# TASK BRIEF:
Tally the lines below that contain "computer". The number is the whole answer.

# LISTED RECORDS:
———

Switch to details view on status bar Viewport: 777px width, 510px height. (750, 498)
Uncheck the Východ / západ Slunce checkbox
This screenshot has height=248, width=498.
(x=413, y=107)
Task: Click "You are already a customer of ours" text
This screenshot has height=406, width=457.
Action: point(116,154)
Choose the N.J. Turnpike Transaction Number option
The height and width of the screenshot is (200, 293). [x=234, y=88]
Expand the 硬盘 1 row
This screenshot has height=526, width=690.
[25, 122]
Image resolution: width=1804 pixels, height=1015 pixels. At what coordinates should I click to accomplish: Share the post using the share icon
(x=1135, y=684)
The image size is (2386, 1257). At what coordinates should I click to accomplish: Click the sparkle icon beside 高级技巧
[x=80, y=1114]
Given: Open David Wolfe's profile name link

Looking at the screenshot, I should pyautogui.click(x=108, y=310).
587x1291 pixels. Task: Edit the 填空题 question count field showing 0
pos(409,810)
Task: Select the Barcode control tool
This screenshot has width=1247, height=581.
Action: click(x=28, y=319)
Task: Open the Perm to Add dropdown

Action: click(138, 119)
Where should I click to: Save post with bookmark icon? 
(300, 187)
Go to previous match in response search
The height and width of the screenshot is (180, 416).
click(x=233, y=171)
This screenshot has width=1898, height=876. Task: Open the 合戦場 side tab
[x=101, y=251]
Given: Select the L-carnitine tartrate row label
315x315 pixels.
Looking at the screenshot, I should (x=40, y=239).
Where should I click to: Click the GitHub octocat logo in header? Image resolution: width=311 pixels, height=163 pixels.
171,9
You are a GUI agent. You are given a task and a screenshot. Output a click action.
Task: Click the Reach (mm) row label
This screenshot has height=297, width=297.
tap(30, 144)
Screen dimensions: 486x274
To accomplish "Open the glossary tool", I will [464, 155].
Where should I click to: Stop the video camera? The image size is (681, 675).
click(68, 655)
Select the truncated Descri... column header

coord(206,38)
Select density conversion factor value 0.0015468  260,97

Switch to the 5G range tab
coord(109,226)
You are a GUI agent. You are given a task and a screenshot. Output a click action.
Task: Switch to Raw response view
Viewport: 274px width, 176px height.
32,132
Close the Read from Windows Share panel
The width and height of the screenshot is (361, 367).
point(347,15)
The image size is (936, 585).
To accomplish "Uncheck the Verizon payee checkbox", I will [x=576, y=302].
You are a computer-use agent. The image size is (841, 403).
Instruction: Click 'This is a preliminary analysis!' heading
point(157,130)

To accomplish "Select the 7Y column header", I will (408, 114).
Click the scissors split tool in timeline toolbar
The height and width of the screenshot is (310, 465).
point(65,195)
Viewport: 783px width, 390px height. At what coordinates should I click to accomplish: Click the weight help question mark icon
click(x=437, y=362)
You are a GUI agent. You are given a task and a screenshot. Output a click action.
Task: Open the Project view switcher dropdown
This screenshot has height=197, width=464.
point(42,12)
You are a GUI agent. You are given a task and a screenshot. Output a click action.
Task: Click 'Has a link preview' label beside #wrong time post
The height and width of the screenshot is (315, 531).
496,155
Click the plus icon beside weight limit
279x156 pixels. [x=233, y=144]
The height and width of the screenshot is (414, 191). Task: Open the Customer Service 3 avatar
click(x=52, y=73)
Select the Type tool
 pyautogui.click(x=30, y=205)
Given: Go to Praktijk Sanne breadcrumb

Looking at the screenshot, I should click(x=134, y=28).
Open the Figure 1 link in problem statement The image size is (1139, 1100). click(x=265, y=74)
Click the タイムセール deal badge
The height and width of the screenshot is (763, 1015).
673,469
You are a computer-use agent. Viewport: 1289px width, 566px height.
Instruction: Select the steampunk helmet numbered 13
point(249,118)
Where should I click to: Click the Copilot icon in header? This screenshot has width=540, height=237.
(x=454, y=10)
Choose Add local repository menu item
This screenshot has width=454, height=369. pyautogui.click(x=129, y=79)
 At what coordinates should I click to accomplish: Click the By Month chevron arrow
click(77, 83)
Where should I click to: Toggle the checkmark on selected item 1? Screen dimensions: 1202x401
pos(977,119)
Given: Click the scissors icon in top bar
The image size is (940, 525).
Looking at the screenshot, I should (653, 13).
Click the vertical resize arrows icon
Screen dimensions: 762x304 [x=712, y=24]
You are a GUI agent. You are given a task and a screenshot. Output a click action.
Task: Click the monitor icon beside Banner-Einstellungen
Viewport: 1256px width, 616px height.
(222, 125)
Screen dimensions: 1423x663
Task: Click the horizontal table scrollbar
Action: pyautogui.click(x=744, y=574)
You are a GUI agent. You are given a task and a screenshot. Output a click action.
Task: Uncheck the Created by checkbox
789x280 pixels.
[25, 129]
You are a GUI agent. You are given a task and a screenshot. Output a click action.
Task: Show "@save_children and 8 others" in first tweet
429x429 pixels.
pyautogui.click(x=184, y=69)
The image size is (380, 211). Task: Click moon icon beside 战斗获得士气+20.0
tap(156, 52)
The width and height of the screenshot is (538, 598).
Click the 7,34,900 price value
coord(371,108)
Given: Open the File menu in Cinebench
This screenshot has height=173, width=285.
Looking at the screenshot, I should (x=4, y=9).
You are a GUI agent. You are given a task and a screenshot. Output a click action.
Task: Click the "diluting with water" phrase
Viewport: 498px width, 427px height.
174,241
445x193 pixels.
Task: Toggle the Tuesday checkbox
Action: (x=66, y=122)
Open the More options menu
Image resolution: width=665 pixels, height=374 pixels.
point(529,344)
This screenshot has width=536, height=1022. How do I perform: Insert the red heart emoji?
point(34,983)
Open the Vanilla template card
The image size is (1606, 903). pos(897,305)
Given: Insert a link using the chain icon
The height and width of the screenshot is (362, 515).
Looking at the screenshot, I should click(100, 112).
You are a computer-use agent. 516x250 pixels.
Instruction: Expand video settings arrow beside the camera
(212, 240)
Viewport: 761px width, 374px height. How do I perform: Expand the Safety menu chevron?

———

# EXPECTED ANSWER:
3